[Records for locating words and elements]
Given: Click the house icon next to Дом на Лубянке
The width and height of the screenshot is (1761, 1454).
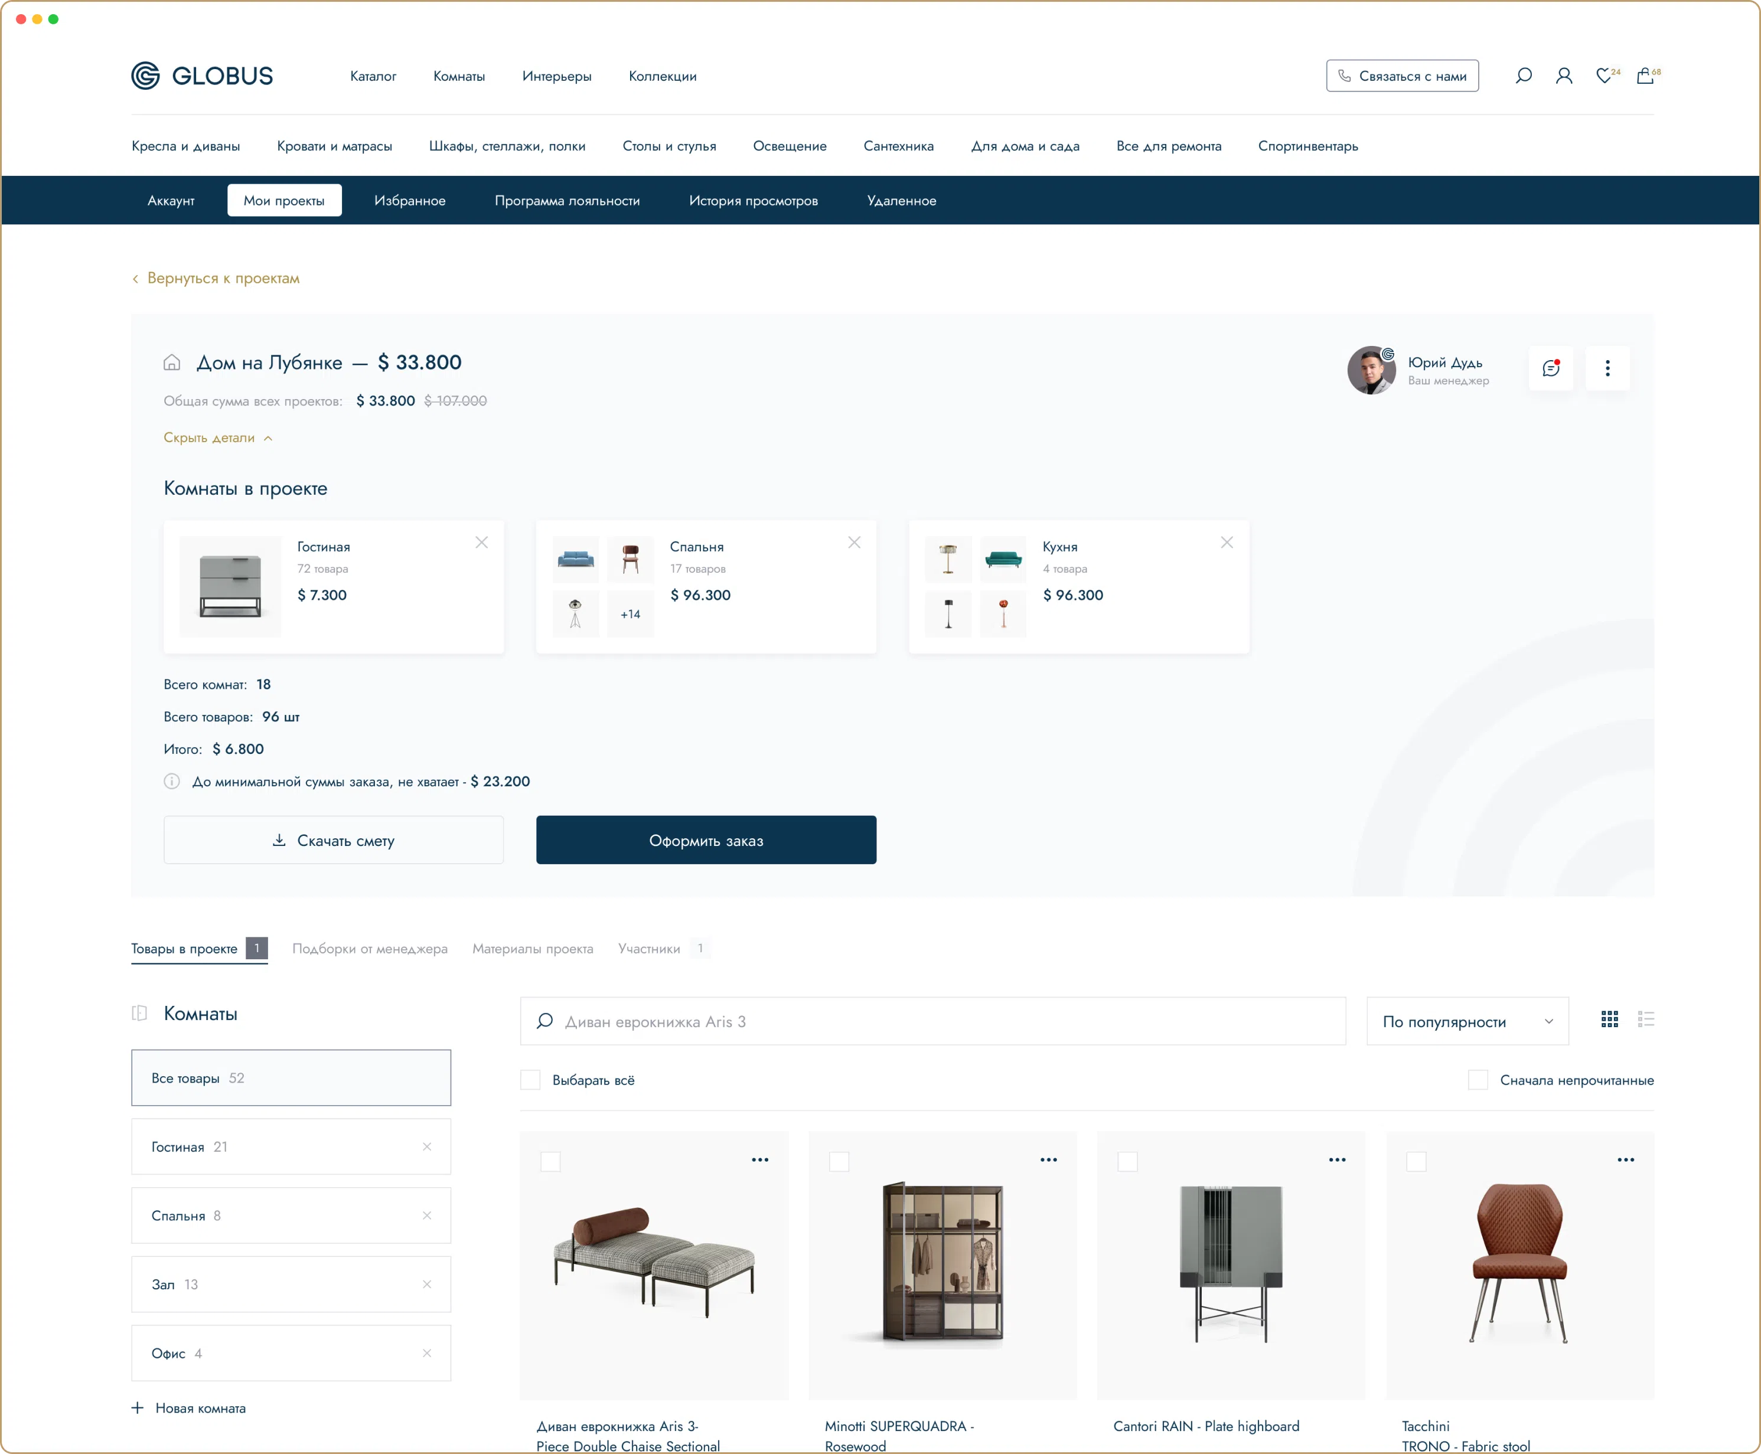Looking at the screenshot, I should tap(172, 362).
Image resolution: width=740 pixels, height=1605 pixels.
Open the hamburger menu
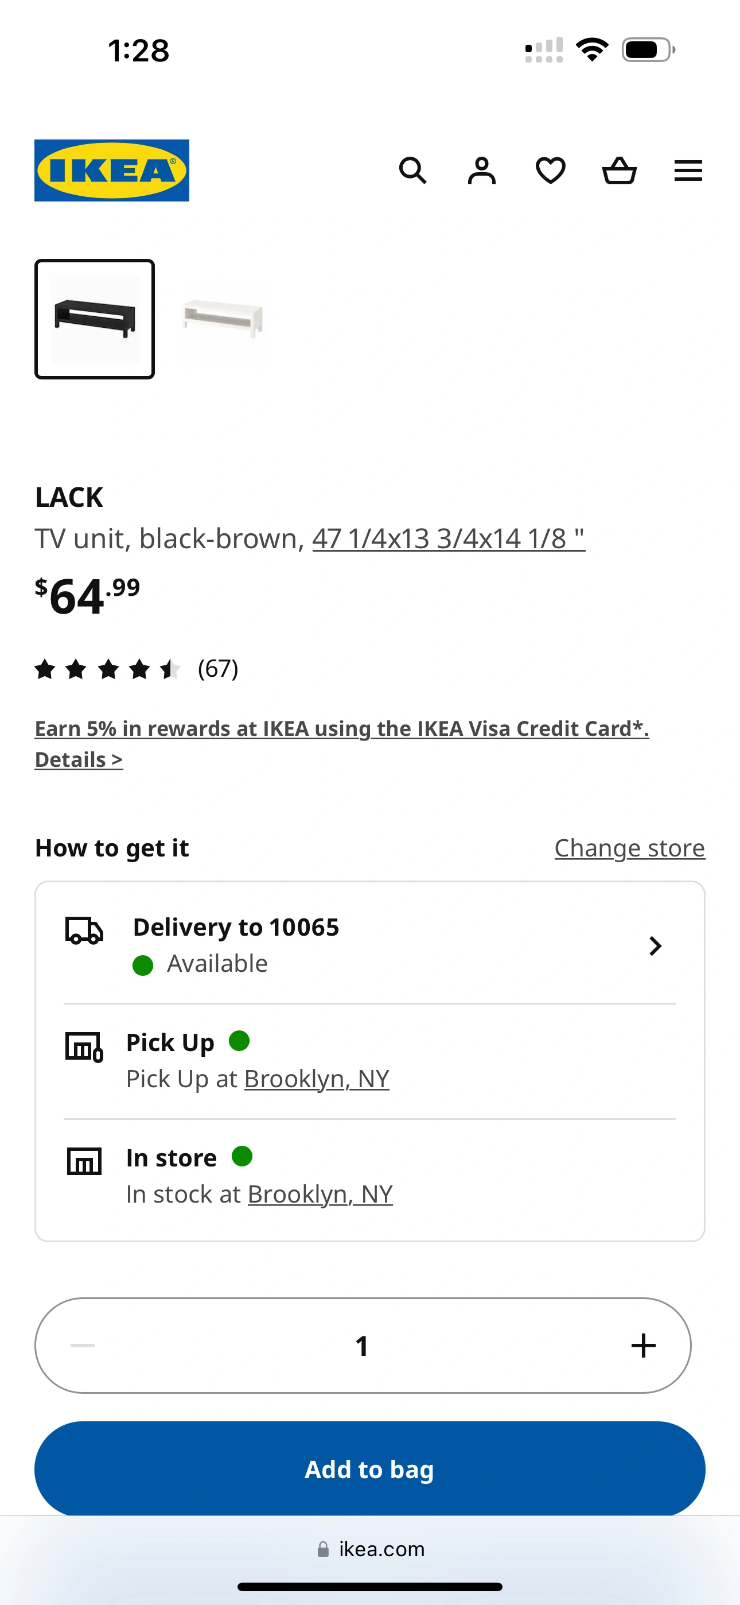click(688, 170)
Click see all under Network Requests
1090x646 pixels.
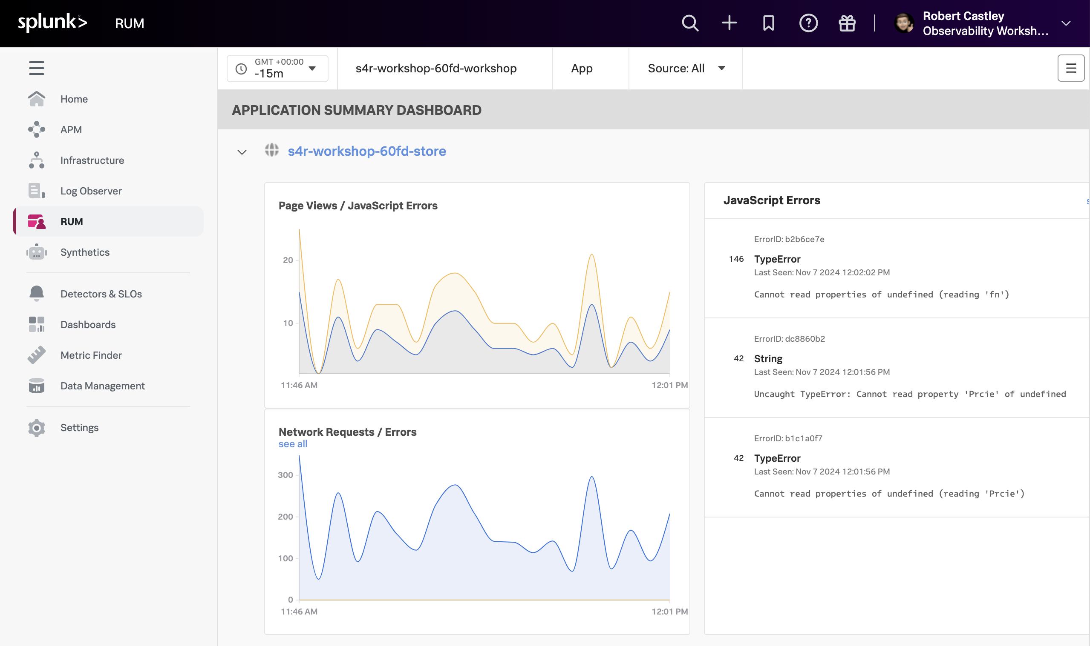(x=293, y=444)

» **TASK BRIEF**
Write out the material above word for word, leaving the pictures out.

» **OUTPUT OF THE EXERCISE**
Given: Click the house icon next to Дом на Лубянке
The width and height of the screenshot is (1761, 1454).
Looking at the screenshot, I should tap(172, 362).
Image resolution: width=740 pixels, height=1605 pixels.
Open the hamburger menu
click(688, 170)
Click see all under Network Requests
1090x646 pixels.
(x=293, y=444)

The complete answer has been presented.